#### [PROBLEM REQUIREMENTS]
In the entries below, how many lines contain the string "height"? Give the number by itself.

#### [INFORMATION PROVIDED]
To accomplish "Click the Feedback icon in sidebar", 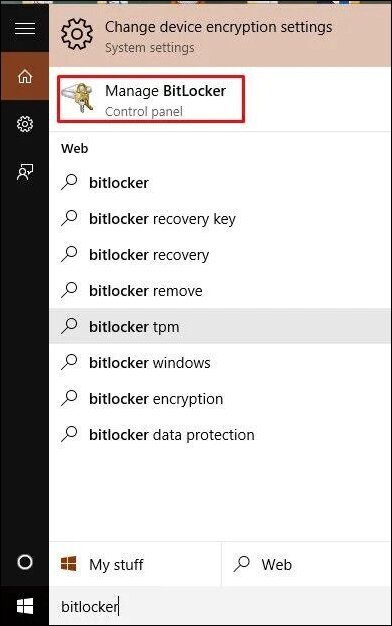I will (x=25, y=172).
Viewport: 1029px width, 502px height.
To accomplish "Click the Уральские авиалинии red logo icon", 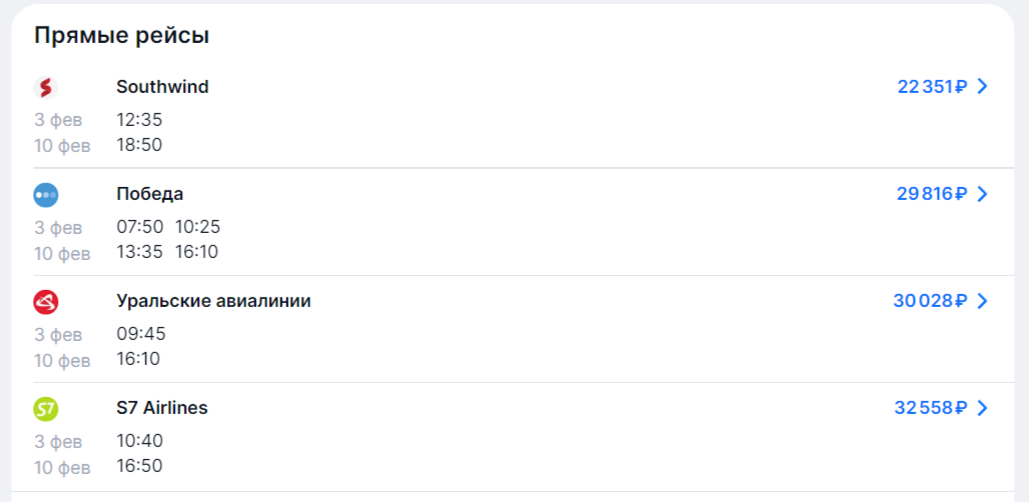I will (x=46, y=302).

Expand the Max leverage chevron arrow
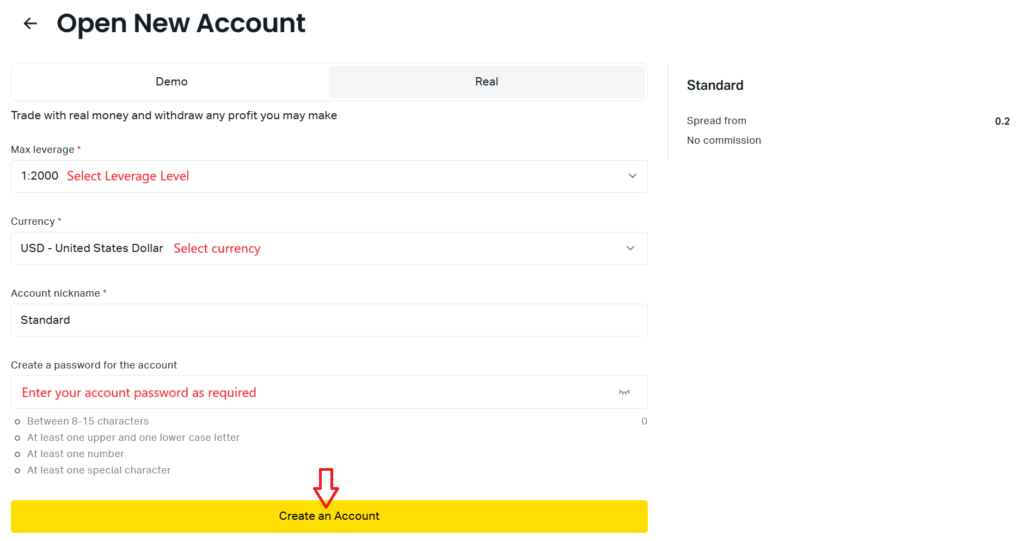click(x=632, y=176)
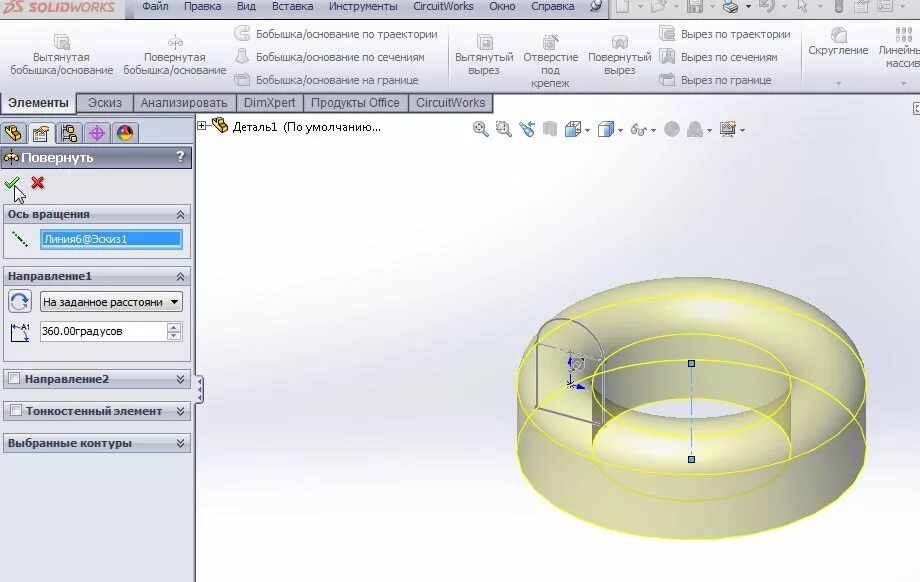920x582 pixels.
Task: Confirm the revolve with the green checkmark
Action: tap(13, 183)
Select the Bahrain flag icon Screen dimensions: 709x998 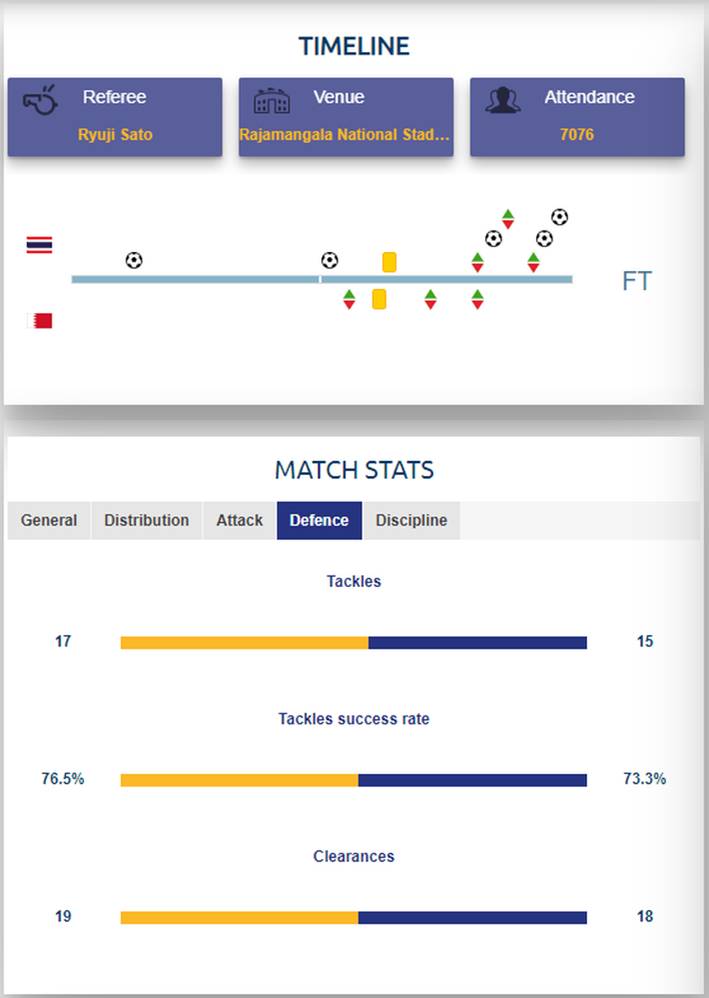coord(39,321)
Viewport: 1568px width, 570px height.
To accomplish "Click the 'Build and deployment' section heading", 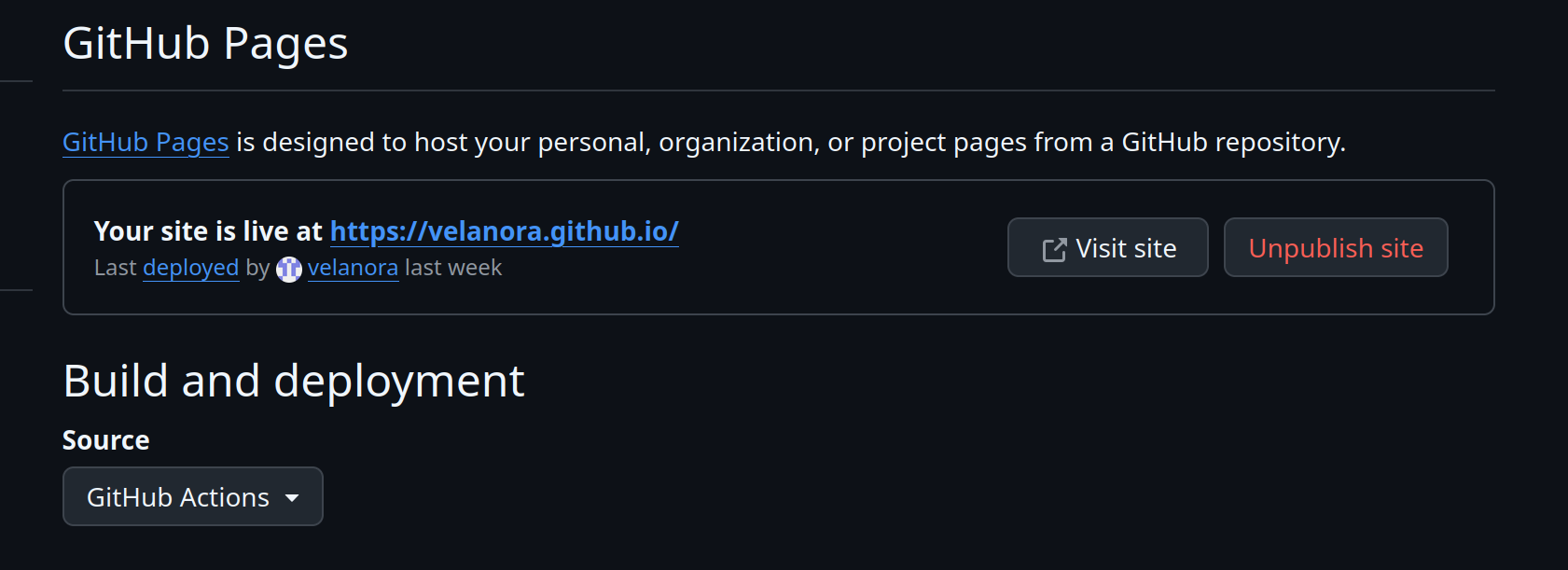I will pyautogui.click(x=294, y=381).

#### [REPLY]
2